• About this task:
Transcribe nothing except the lines below that run from the one with "Click the Last Four input box" to the one with "Open the Group dropdown menu", ends included, and do not copy any picture.

• Stored data:
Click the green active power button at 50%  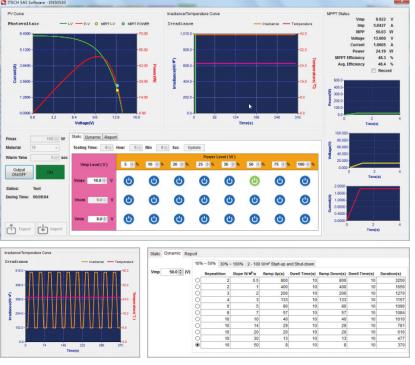(x=254, y=181)
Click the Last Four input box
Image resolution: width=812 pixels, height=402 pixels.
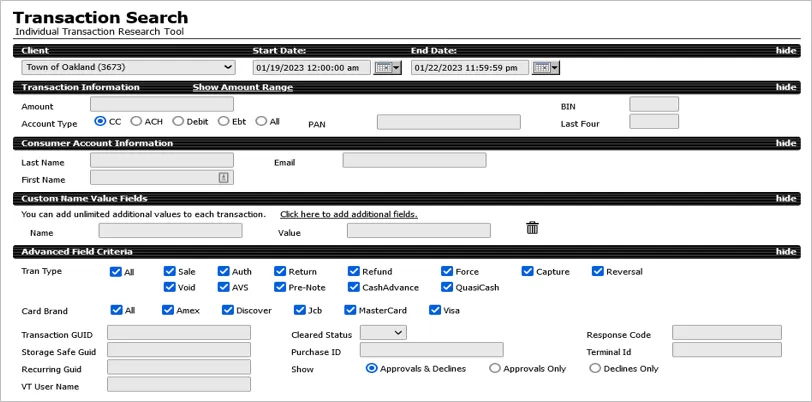[653, 122]
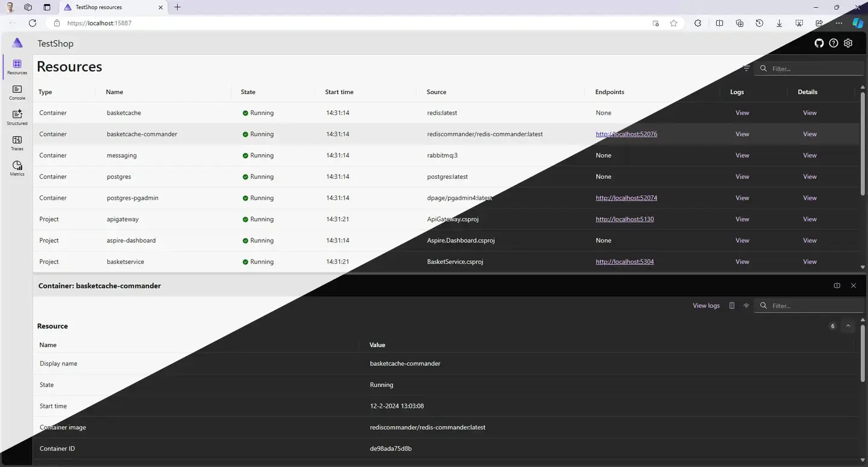Image resolution: width=868 pixels, height=467 pixels.
Task: Sort the table by Name column header
Action: pyautogui.click(x=115, y=92)
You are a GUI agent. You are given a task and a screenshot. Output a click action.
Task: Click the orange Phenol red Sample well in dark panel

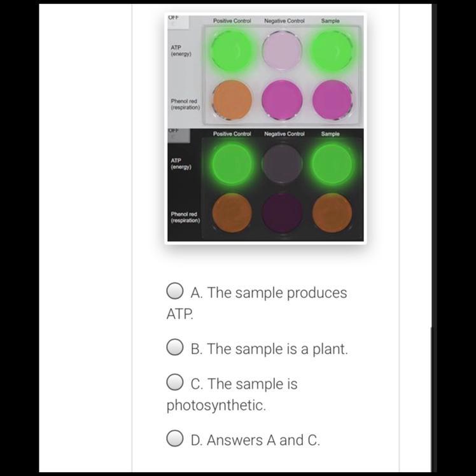tap(332, 213)

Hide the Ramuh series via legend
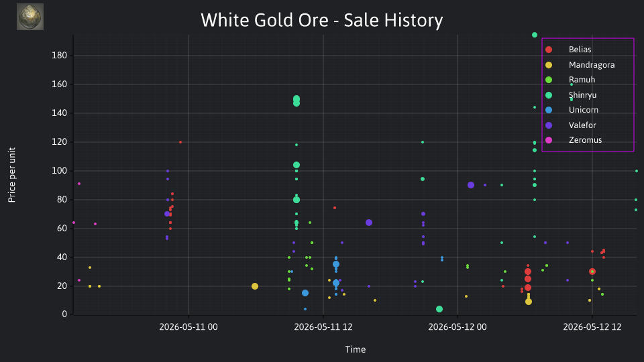pos(570,80)
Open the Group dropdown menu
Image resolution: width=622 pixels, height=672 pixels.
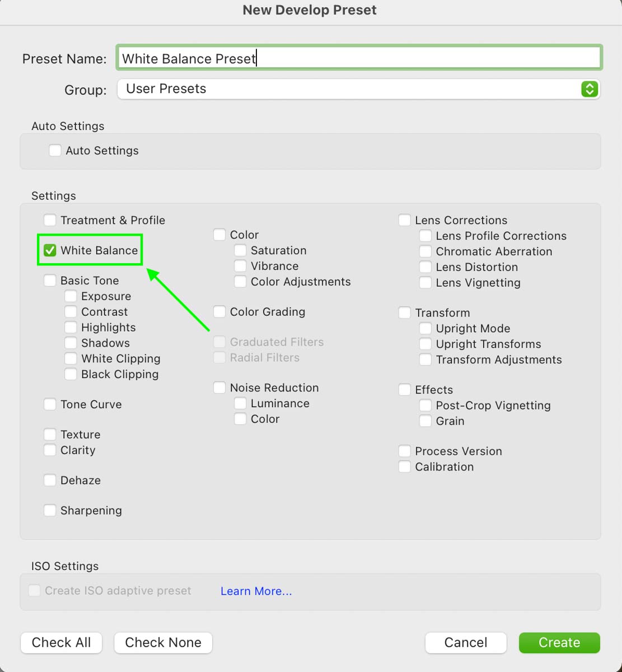coord(358,89)
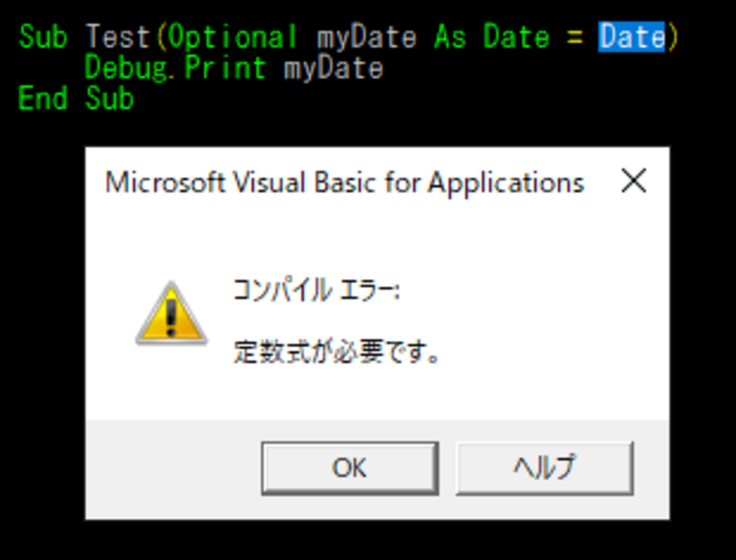Click the コンパイル エラー error heading
The image size is (736, 560).
(x=317, y=288)

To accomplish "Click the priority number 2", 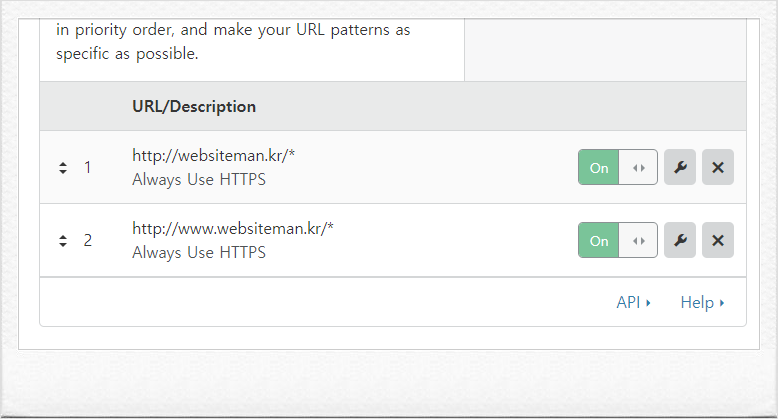I will 88,240.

• Reply:
Click the Last Four input box
Image resolution: width=812 pixels, height=402 pixels.
[653, 122]
Image resolution: width=868 pixels, height=467 pixels.
Task: Sort the table by Name column header
Action: pyautogui.click(x=115, y=92)
You are a GUI agent. You are given a task and a screenshot. Output a click action.
Task: Click the orange Phenol red Sample well in dark panel

tap(332, 213)

Hide the Ramuh series via legend
pos(570,80)
Open the Group dropdown menu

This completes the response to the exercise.